L'ami imaginaire l’aide à constituer sa personnalité, à se connaître et l’encourage dans sa découverte du monde. Si l’enfant a un ami privilégié, il peut aussi créer d’autres personnages imaginaires qui ont chacun une spécialité, l’un sera le compagnon des repas, l’autre de la toilette…

Un bouc-émissaire bien pratique

L’ami imaginaire peut aussi devenir un complice de ses bêtises. « Il peut alors se défausser sur lui. Mais les parents ne doivent pas être dupes et ne pas réprimander l’ami imaginaire à la place de leur petit chenapan », affirme Marcel Rufo.

« L’ami imaginaire n’est pas un double de votre enfant car ce dernier ne fusionne pas avec lui.
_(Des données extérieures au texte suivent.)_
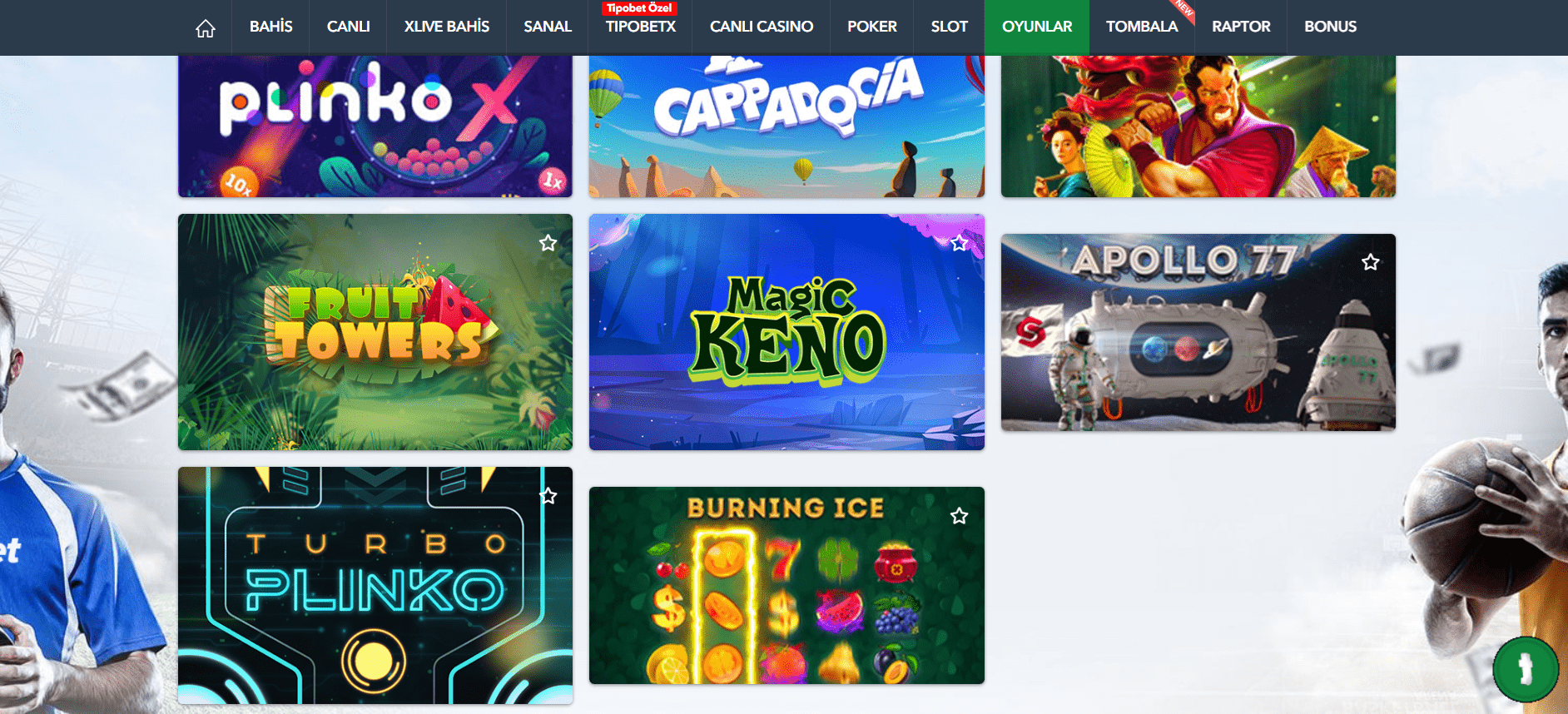Viewport: 1568px width, 714px height.
Task: Open the Burning Ice slot tile
Action: click(x=786, y=586)

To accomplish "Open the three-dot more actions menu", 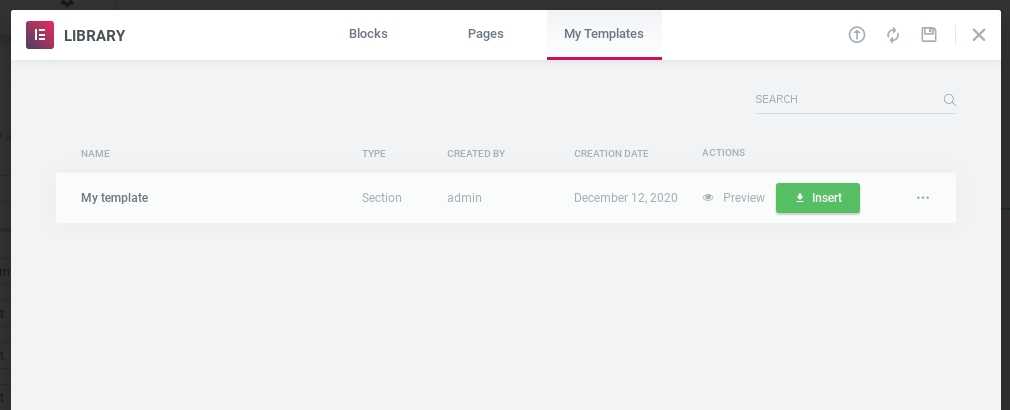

Il veut plutôt le maîtriser. C’est son objet, sa chose qui est à sa disposition. Et de temps en temps, il le maltraite, il lui en veut pour ne pas s’en vouloir à lui-même », ajoute le spécialiste.

Son compagnon favori finira par disparaître aussi brusquement qu’il est apparu. C’est le signe que votre enfant n’a plus besoin d’un objet transitionnel. Mais son compagnon fidèle restera présent dans ses souvenirs !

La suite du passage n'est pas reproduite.